Figure 5. Suppressive function of IL-10–producing Bregs.

(A–C) Bregs suppress inflammatory cytokine production in T cells in vitro. B cells from IL-10/GFP reporter (Vert-X) mice were treated for 16 hours with LPS, and PMA/ionomycin was added during the last 5 hours. B2/effector cells (B220^hiGFP^–), B2/IL-10 cells (B220^hiGFP⁺), and B1/IL-10 cells (B220^loGFP⁺) were then purified by FACS and were subsequently cocultured with naive CD8⁺ T cells (A and B) or naive CD4⁺ T cells (C).
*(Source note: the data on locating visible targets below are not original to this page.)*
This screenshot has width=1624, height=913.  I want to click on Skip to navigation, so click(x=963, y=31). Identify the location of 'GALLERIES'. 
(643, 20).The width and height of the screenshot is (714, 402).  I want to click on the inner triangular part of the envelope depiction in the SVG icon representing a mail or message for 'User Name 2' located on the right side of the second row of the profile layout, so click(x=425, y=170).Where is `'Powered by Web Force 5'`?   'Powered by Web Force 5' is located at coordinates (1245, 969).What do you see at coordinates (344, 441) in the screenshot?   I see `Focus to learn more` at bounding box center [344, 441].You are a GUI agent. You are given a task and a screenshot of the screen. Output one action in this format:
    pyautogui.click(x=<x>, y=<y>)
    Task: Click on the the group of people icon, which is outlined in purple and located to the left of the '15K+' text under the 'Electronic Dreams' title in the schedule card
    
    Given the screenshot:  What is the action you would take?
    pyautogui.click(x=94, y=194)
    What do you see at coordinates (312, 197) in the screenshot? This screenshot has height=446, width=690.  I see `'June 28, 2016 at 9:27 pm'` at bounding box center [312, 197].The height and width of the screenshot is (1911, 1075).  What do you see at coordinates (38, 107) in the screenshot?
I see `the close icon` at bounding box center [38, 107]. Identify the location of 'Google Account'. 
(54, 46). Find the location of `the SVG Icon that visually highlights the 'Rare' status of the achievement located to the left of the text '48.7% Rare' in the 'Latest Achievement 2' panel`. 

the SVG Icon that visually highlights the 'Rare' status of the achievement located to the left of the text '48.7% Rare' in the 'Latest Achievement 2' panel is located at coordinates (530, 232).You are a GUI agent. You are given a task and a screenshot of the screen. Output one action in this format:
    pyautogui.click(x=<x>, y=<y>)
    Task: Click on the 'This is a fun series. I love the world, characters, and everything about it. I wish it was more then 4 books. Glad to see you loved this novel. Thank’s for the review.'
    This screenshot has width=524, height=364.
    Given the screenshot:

Cultures were stimulated with anti-CD3 for 48 hours and restimulated with PMA/ionomycin in the presence of BFA/monensin for 5 hours. Percentage of IFN-γ–producing (A) and TNF-α–producing (B and C) T cells was determined by intracellular cytokine staining. (D–H) Bregs suppress inflammatory cytokine production in T cells during antiviral immune response in vivo. (D) Experimental model. Briefly, naive CD19⁺B220^hiCD1d^– B2 B cells (gray), CD19⁺B220^hiCD1d⁺ B2 B cells (blue), and CD19⁺B220^lo B1a cells (red) were purified from Toso^–/– (KO) mice by FACS and were adoptively transferred into C57BL/6J mice. Mice were infected i.n. with 1,000 PFU influenza virus strain A/PR8 (H1N1). On day 9 p.i., lung cells were isolated and analyzed for cytokine staining. (E–H) Number and frequency of TNF-α–producing (E and F) and IFN-γ–producing (G and H) CD4⁺ T cells (E and G) and CD8⁺ T cells (F and H). Mice that had not received adoptively transferred cells (no transfer; open squares) but were also infected with influenza were used as positive control; uninfected mice served as a negative control (open circles). Data are expressed as mean ± SEM; symbols represent individual mice. (A–C) n = 3; (E–H) n = 4–9. *P < 0.05; **P < 0.01; ***P < 0.001; 1-way ANOVA and Dunnett’s post hoc test. Data are representative of at least 3 independent experiments.